Quote all entries in full, exactly.

▬▬▬

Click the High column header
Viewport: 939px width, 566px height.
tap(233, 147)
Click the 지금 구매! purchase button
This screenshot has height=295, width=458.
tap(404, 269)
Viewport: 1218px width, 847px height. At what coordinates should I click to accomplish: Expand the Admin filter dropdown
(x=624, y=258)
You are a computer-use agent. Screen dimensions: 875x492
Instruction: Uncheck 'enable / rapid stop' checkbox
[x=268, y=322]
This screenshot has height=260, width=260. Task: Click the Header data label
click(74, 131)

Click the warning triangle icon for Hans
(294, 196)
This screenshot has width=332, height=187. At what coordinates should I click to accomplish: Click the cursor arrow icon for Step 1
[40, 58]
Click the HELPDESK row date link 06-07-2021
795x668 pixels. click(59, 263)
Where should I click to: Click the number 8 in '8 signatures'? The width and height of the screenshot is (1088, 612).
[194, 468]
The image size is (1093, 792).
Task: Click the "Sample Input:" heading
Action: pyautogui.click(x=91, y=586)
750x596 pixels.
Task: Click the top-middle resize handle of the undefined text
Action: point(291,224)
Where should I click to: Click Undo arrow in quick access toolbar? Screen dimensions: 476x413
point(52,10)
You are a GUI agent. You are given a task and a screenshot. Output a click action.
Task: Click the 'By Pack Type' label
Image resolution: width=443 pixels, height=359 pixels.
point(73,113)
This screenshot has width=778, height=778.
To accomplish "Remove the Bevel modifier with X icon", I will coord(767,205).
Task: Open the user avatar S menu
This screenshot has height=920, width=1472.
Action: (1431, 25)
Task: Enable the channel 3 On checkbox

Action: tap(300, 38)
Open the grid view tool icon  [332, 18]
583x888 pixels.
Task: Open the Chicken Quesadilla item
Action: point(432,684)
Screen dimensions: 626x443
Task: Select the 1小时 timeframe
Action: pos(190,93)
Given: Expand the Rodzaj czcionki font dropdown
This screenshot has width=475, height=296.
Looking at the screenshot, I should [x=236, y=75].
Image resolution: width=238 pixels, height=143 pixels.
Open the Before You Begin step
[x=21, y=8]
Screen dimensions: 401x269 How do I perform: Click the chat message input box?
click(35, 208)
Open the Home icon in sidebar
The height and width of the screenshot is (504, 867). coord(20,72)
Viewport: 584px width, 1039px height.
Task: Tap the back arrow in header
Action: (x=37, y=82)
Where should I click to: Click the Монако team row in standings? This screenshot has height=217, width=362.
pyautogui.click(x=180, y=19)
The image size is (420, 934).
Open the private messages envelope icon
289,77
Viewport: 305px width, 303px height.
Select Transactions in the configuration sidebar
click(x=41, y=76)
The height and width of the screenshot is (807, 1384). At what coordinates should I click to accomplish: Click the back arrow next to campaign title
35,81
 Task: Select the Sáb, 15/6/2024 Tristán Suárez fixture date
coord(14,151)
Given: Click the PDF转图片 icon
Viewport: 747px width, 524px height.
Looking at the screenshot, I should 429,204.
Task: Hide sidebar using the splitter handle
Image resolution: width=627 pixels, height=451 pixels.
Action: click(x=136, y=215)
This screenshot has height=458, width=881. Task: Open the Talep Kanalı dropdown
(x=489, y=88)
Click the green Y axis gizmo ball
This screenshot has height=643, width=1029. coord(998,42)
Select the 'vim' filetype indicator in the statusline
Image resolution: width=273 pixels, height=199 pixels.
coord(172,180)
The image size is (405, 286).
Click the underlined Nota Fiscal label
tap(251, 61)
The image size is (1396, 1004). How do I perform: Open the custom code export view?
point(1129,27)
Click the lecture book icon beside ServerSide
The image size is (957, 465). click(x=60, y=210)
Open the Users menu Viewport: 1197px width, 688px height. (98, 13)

▬▬▬

◆ ANSWER
Click the High column header
Viewport: 939px width, 566px height.
tap(233, 147)
Click the 지금 구매! purchase button
This screenshot has height=295, width=458.
tap(404, 269)
Viewport: 1218px width, 847px height. At what coordinates should I click to accomplish: Expand the Admin filter dropdown
(x=624, y=258)
You are a computer-use agent. Screen dimensions: 875x492
Instruction: Uncheck 'enable / rapid stop' checkbox
[x=268, y=322]
This screenshot has height=260, width=260. Task: Click the Header data label
click(74, 131)

Click the warning triangle icon for Hans
(294, 196)
This screenshot has width=332, height=187. At what coordinates should I click to accomplish: Click the cursor arrow icon for Step 1
[40, 58]
Click the HELPDESK row date link 06-07-2021
795x668 pixels. click(59, 263)
Where should I click to: Click the number 8 in '8 signatures'? The width and height of the screenshot is (1088, 612).
[194, 468]
The image size is (1093, 792).
Task: Click the "Sample Input:" heading
Action: pyautogui.click(x=91, y=586)
750x596 pixels.
Task: Click the top-middle resize handle of the undefined text
Action: point(291,224)
Where should I click to: Click Undo arrow in quick access toolbar? Screen dimensions: 476x413
point(52,10)
You are a GUI agent. You are given a task and a screenshot. Output a click action.
Task: Click the 'By Pack Type' label
Image resolution: width=443 pixels, height=359 pixels.
point(73,113)
This screenshot has width=778, height=778.
To accomplish "Remove the Bevel modifier with X icon", I will coord(767,205).
Task: Open the user avatar S menu
This screenshot has height=920, width=1472.
Action: (1431, 25)
Task: Enable the channel 3 On checkbox

Action: tap(300, 38)
Open the grid view tool icon  [332, 18]
583x888 pixels.
Task: Open the Chicken Quesadilla item
Action: point(432,684)
Screen dimensions: 626x443
Task: Select the 1小时 timeframe
Action: pos(190,93)
Given: Expand the Rodzaj czcionki font dropdown
This screenshot has width=475, height=296.
Looking at the screenshot, I should [x=236, y=75].
Image resolution: width=238 pixels, height=143 pixels.
Open the Before You Begin step
[x=21, y=8]
Screen dimensions: 401x269 How do I perform: Click the chat message input box?
click(35, 208)
Open the Home icon in sidebar
The height and width of the screenshot is (504, 867). coord(20,72)
Viewport: 584px width, 1039px height.
Task: Tap the back arrow in header
Action: (x=37, y=82)
Where should I click to: Click the Монако team row in standings? This screenshot has height=217, width=362.
pyautogui.click(x=180, y=19)
The image size is (420, 934).
Open the private messages envelope icon
289,77
Viewport: 305px width, 303px height.
Select Transactions in the configuration sidebar
click(x=41, y=76)
The height and width of the screenshot is (807, 1384). At what coordinates should I click to accomplish: Click the back arrow next to campaign title
35,81
 Task: Select the Sáb, 15/6/2024 Tristán Suárez fixture date
coord(14,151)
Given: Click the PDF转图片 icon
Viewport: 747px width, 524px height.
Looking at the screenshot, I should 429,204.
Task: Hide sidebar using the splitter handle
Image resolution: width=627 pixels, height=451 pixels.
Action: click(x=136, y=215)
This screenshot has height=458, width=881. Task: Open the Talep Kanalı dropdown
(x=489, y=88)
Click the green Y axis gizmo ball
This screenshot has height=643, width=1029. coord(998,42)
Select the 'vim' filetype indicator in the statusline
Image resolution: width=273 pixels, height=199 pixels.
coord(172,180)
The image size is (405, 286).
Click the underlined Nota Fiscal label
tap(251, 61)
The image size is (1396, 1004). How do I perform: Open the custom code export view?
point(1129,27)
Click the lecture book icon beside ServerSide
The image size is (957, 465). click(x=60, y=210)
Open the Users menu Viewport: 1197px width, 688px height. (98, 13)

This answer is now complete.